Sean Kilpatrick Sean Kilpatrick / La Presse Canadienne

OTTAWA — Pour le député libéral Denis Paradis, c’est une évidence: le Canada est un pays bilingue alors sa capitale nationale devrait l’être aussi.

«Je pense que ce serait une bonne chose qu’Ottawa montre qu’il y a deux langues officielles au pays», a déclaré M. Paradis, qui représente la circonscription de Brome-Missisquoi, dans les Cantons-de-l’Est, lors d’une récente entrevue.

C’est pour cette raison qu’il aimerait discuter de l’idée avec ses collègues du Comité permanent des langues officielles de la Chambre des Communes, dont il est le président, lorsque les députés retourneront au Parlement la semaine prochaine.

La possibilité de faire d’Ottawa une ville officiellement bilingue — un projet qui, selon Denis Paradis, ne nécessiterait aucun changement aux lois fédérales — a souvent été évoquée au cours des dernières décennies.

Elle a provoqué des débats passionnés entre ceux qui souhaitent que les droits de la minorité francophone de la capitale nationale soient mieux protégés et ceux qui craignent que cette mesure ne soit trop dispendieuse et ne limite davantage l’accès au marché de l’emploi dans une ville où le bilinguisme est déjà une compétence fréquemment exigée pour les postes au sein du gouvernement fédéral.

M. Paradis a dit avoir eu envie d’aborder cette question avec le Comité cet automne en partie parce que la proposition a longtemps été défendue par Mauril Bélanger, un député libéral originaire d’Ottawa qui est décédé cet été après s’être battu contre la sclérose latérale amyotrophique, mieux connue sous le nom de maladie de Lou Gehrig.

Depuis 2001, la Ville d’Ottawa possède une politique en matière de bilinguisme qui reconnaît aux francophones et aux anglophones les mêmes droits et privilèges.

C’est la raison pour laquelle l’actuel maire de la capitale nationale, Jim Watson, refuse de changer officiellement le statut de la municipalité, faisant valoir qu’elle est déjà bilingue dans les faits.

Un groupe baptisé le Mouvement pour une capitale du Canada officiellement bilingue milite pour que le conseil municipal d’Ottawa demande à l’Assemblée législative de l’Ontario de changer la Loi sur la ville d’Ottawa afin qu’elle reconnaisse le caractère bilingue et le statut de capitale nationale de la Ville, ce qui reviendrait d’après lui essentiellement à enchâsser cet aspect dans la loi.

Le député néo-démocrate François Choquette, le vice-président du Comité permanent des langues officielles, a affirmé qu’il soutiendrait les démarches de Denis Paradis.
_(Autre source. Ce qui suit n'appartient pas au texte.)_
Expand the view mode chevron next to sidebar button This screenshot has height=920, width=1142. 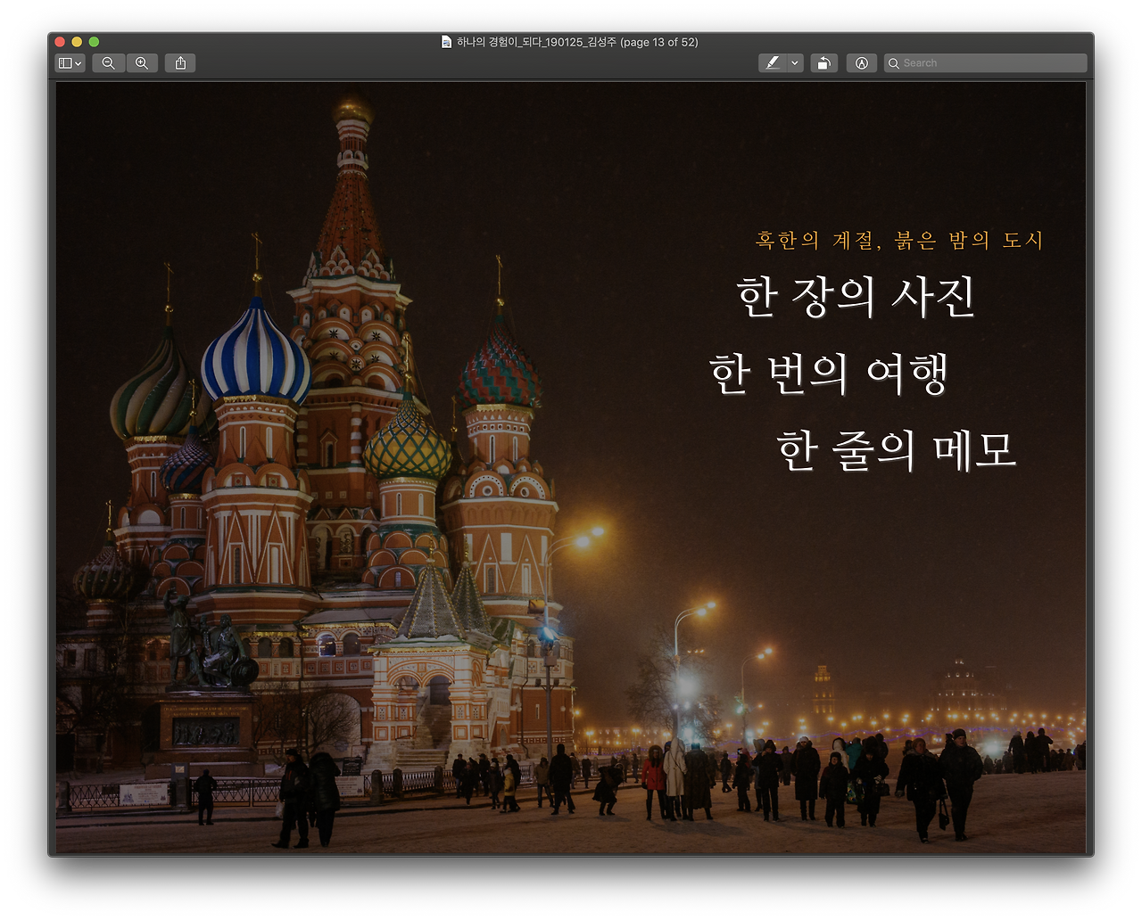79,62
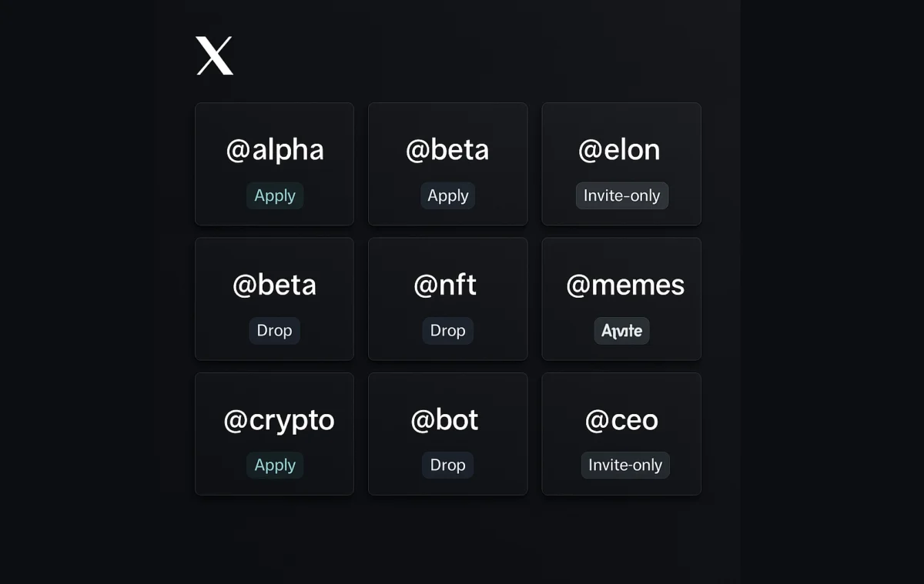Click the X logo icon
924x584 pixels.
(x=214, y=54)
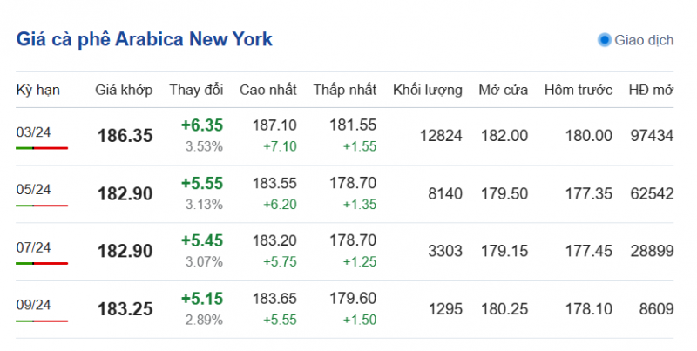
Task: Sort by the Kỳ hạn column header
Action: click(36, 90)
Il aimerait toutefois avoir l’opinion de la ministre du Patrimoine, Mélanie Joly, qui est aussi responsable des langues officielles, sur cette question.

«C’est elle qui devrait mener les efforts pour faire d’Ottawa une ville bilingue», a-t-il indiqué.

Mme Joly a toutefois décidé de ne pas s’en mêler, son bureau ayant déclaré jeudi que, si les langues officielles et le soutien aux minorités étaient des priorités pour le gouvernement libéral, toutes les décisions concernant le bilinguisme d’Ottawa revenaient au conseil municipal et au gouvernement ontarien.